In this April 14, 2016 file photo, a drone operated captures videos and still images of an apartment building in Philadelphia. Routine commercial use of small drones was cleared for takeoff by the Obama administration Tuesday, June 21, 2016, after years of struggling to write rules that would both protect public safety and free the benefits of a new technology. (AP Photo/Matt Rourke, File)

The Fairbanks City Council could soon be voting on rules for the operation of drones used by the Fairbanks Police Department. The purpose of the new rules would be to protect citizen privacy, according to a new ordinance to be introduced at Monday’s council meeting.

Drones are currently used by Fairbanks Police to conduct traffic investigations and have also been used in the past year to assist in missing persons cases. They have also been used to monitor a transient camp on private land.

According to city Communications Director Teal Soden, the drones have mostly been used to reconstruct accident scenes. “It is a huge benefit in that it saves time and resources in the event that a serious traffic incident needs to be investigated,” she wrote.

Per state law, the police department must create a policy for the use of their drone, or “unmanned aircraft system” (UAS) program. Should Ordinance 6121 pass, it would place this drafted policy in city code.

The city has been working on the ordinance for a few months, according to Soden, and came about after the council asked for information about the drone program. Soden said the ordinance was mirrored after state law, and did not come as a result of citizen complaints.

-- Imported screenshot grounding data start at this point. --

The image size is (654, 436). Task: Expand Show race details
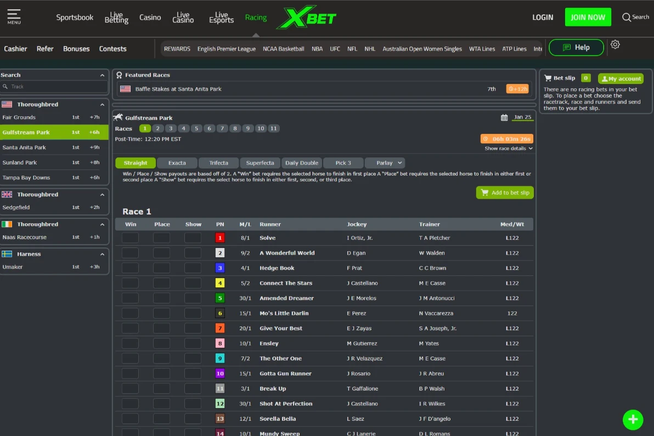[509, 149]
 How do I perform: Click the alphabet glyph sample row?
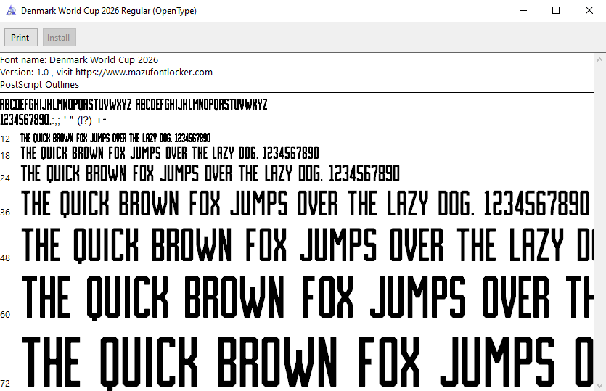(134, 104)
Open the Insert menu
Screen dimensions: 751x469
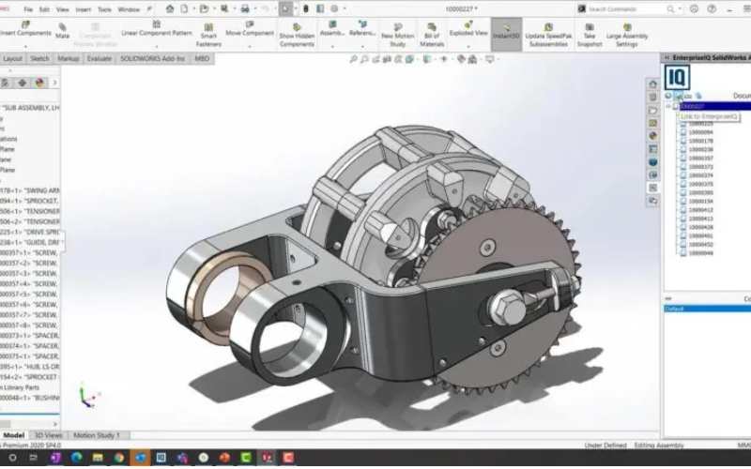(x=83, y=8)
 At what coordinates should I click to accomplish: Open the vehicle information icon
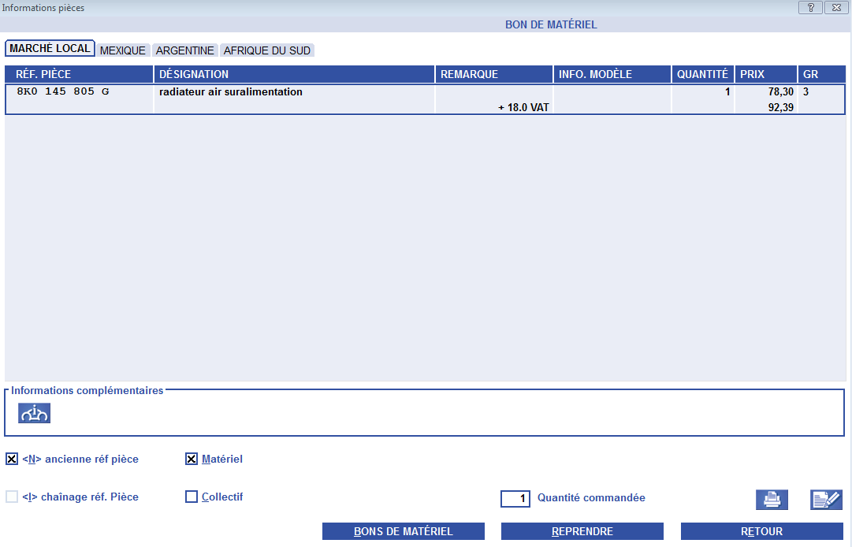click(x=34, y=412)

State rules already exist for law enforcement operation of unmanned aerial systems, but they are relatively limited. Under AS 18.65.900, law enforcement officers running drones must have proper certification from the FAA and must be trained and certified to run the systems. The use of drones has to be done for a public purpose and when they are used, a record has to be kept and reported.

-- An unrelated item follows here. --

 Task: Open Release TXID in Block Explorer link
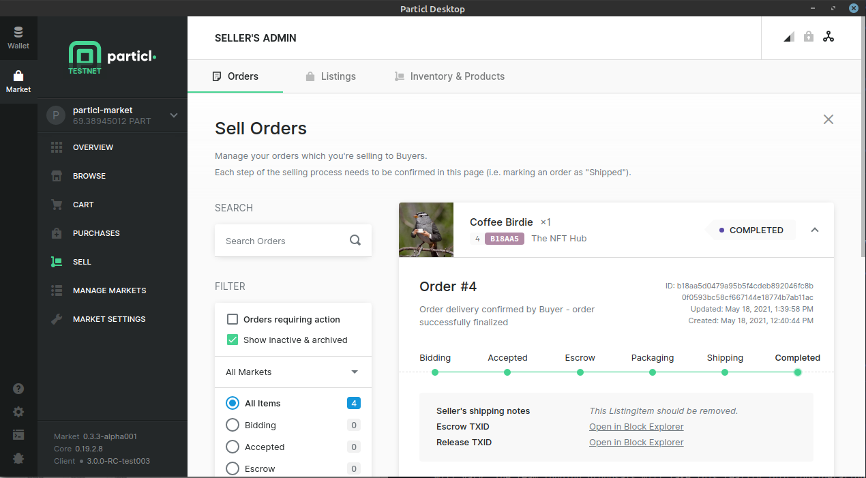(636, 443)
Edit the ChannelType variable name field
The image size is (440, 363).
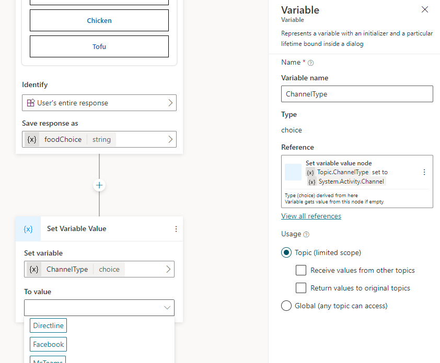click(x=357, y=94)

FPD has a Certificate of Authorization from the Federal Aviation Administration to operate within the city limits. There are four officers in the drone program.

Those restrictions outlined in Ordinance 6121 are much more specific. If all the listed restrictions pass, law enforcement drones could not be used for routine patrol activities, warrantless searches, as weapons, for surveillance of “constitutionally protected activities” or for traffic enforcement, except that related to accident investigation. The rules will also prohibit the use of city-owned drone equipment by outside agencies, including state and federal agencies.

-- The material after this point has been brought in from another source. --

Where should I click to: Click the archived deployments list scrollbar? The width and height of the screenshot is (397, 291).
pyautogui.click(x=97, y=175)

Soden wrote, “Respecting people’s reasonable right to privacy does not change with the drone program.” Further, she said, “Officers cannot use the drone to circumvent any procedures already in place.”

Additionally, should Ordinance 6121 pass, a report of all the UAS activity would be given to city council each year. The report would include how many times the UAS was used, how it was used, any new policies within the agencies using UAS and the number of arrests made in relation to UAS activities. Finally, any time a change to UAS policy is considered, it will be brought before the council for their consideration.